2005News

Complications re the public debt

Mario Mendez, economic editor of Hoy newspaper, focused on how the level of domestic debt in the form of Central Bank certificates is growing faster than the foreign debt given the higher yields. The Central Bank has resorted to issuing certificates in order to counteract the monetary impact of the increase in accumulated reserves. This has been occurring despite a reduction in the interest rate on certificates from around 60% in mid 2004 to around 25%. Economists consulted by Mendez say that the Central Bank has issued around RD$8 billion in savings certificates in order to keep the peso at its new highs. The level of Central Bank certificates at the start of the Fernandez government in August 2004 was RD$94 billion certificates outstanding.

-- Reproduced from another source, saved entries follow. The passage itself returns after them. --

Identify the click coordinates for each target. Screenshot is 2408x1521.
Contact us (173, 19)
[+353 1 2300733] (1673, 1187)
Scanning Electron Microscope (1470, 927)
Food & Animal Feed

He writes that this now has increased to RD$130 billion, for a 38% increase. If these are converted to dollars, the increase in debt is greater, going from US$2.04 billion to US$4.48 billion, for a 119% increase.

He mentioned that the bonds that deal whereby Spanish investors would have placed in dollars at the Central Bank fell through because these requested fixed interest rates, which is not compatible with the IMF agreement. The government also expects to use revenues from the sale of government property to pay off the debt.

He comments that the option contemplated during the end of the past administration for the government to borrow in US$ to pay off the certificates in one shot is now much more costly given the appreciation of the peso. This had made sense when the peso was RD$50-US$1, and the certificates would have been US$2 billion instead of US$4.48 billion, as at present.